:: RECORDS FOR THE EXERCISE
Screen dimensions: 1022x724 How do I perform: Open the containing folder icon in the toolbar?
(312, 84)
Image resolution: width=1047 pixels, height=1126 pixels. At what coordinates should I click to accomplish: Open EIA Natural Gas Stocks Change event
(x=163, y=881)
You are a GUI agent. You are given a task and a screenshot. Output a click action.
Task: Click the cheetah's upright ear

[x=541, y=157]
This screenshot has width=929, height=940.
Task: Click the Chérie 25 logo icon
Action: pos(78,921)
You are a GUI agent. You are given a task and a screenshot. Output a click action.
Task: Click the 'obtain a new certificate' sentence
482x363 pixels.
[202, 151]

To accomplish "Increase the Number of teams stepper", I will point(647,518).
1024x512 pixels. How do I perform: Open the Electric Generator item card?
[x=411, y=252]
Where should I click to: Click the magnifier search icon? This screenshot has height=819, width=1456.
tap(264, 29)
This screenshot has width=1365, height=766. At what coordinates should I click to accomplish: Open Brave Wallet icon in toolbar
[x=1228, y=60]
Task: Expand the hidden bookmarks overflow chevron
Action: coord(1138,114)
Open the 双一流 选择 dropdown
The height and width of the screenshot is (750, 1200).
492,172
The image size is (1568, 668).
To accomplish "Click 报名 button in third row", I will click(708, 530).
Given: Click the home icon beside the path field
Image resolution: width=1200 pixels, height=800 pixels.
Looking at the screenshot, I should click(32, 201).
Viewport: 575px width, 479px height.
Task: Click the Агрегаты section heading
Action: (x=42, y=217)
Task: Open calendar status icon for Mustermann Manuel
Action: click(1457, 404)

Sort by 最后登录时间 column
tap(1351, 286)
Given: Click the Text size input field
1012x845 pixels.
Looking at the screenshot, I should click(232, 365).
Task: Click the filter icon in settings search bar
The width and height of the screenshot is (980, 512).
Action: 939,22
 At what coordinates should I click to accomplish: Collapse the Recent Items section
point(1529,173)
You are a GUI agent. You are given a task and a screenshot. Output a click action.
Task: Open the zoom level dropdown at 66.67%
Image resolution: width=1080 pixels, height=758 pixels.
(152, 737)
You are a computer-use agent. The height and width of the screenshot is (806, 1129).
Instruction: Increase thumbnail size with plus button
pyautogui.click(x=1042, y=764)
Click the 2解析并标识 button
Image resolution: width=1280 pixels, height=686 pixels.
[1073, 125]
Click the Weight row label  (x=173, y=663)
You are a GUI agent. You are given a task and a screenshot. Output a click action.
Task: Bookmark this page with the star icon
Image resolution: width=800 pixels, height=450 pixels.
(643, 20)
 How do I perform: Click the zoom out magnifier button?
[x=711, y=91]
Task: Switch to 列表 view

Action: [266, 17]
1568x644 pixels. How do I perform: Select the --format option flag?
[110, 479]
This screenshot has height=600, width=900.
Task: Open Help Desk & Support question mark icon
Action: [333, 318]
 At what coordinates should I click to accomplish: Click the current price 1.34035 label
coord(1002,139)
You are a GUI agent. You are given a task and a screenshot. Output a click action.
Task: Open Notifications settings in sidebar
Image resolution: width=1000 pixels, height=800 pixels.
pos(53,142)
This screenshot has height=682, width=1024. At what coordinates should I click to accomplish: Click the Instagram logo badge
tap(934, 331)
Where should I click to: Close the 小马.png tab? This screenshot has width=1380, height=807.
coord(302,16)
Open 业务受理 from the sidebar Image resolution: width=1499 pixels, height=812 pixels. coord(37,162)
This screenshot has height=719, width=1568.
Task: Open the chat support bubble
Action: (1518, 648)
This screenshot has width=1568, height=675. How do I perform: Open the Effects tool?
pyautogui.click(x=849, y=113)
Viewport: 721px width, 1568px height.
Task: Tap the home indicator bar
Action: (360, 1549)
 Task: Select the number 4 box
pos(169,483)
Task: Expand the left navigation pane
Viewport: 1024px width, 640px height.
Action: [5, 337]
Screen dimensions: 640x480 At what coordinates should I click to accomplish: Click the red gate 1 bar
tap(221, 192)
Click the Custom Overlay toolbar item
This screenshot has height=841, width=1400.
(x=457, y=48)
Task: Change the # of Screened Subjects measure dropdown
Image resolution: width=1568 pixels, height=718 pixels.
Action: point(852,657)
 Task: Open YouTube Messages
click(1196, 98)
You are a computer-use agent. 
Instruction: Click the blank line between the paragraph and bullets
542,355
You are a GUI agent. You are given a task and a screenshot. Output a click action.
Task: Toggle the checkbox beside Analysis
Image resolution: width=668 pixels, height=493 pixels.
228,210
::::
WHAT IS BEING ASKED → Each line of the material that holds the string "beside" counts once; give the total alone.

EXPECTED OUTPUT → 2